For example, I have a cottage with a neighbour who tells me that when he leaves it for the week, until he is back up the next weekend, that he leaves his water pump on. Said that he has never had a problem and he doesn't worry about it. With myself, I look at it differently, since it is only a switch and I am aware of the devastating result if a pipe burst when I am not there, I turn mine off until I am back up. It's jsut a difference in personality. The insurance companies would rather insure people that think pro-active to avoid claims then others who think everything will be fine, simply because it has. Claims is about the only way they have to differentiate between the two.

I don't make the rules. Is it fair to everyone. Absolutely not, but it is the way it is.


----------



## m3s (Apr 3, 2010)

I am the same as you, I try to avoid claims. Some people seem to think they can take more risk because "insurance will cover it anyways"

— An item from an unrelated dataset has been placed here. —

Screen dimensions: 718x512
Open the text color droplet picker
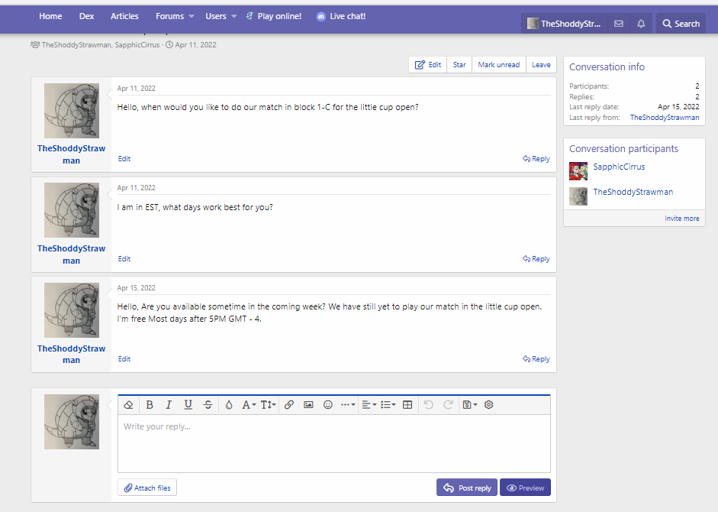click(228, 405)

Based on this, I don't see a point of claiming anything I can afford, and therefore no point in lowering the deductible


----------



## carllecat (Aug 3, 2010)

OptsyEagle said:


> How else would they do it? It is a fact that a group of people who have had 1or more claims will put in more future claims, then a group of people who have not put in any claims.
> 
> Now if they did not adjust the premiums, then people who are lower risk would be paying part of the costs of the people who are higher risks. Even if you wanted to do this, some insurance company would inevitably figure it out and take your money and still restrict or exclude the higher risk.
> 
> ...


I must be unintelligent as 3 years ago, I claimed $3,500 damages on my car that was parked on the street as a drunk moron ran into my car and left the scene without telling anyone (hit and run). I should have been proactive and diligent and buy a smaller car that would not take as much space on the street. I now feel stupid and useless!


----------



## carllecat (Aug 3, 2010)

mode3sour said:


> I am the same as you, I try to avoid claims. Some people seem to think they can take more risk because "insurance will cover it anyways"
> 
> Based on this, I don't see a point of claiming anything I can afford, and therefore no point in lowering the deductible


Understand this... Therefore, insurance companies should have policies for people that just want to have basic coverage without having to pay what you can afford.


----------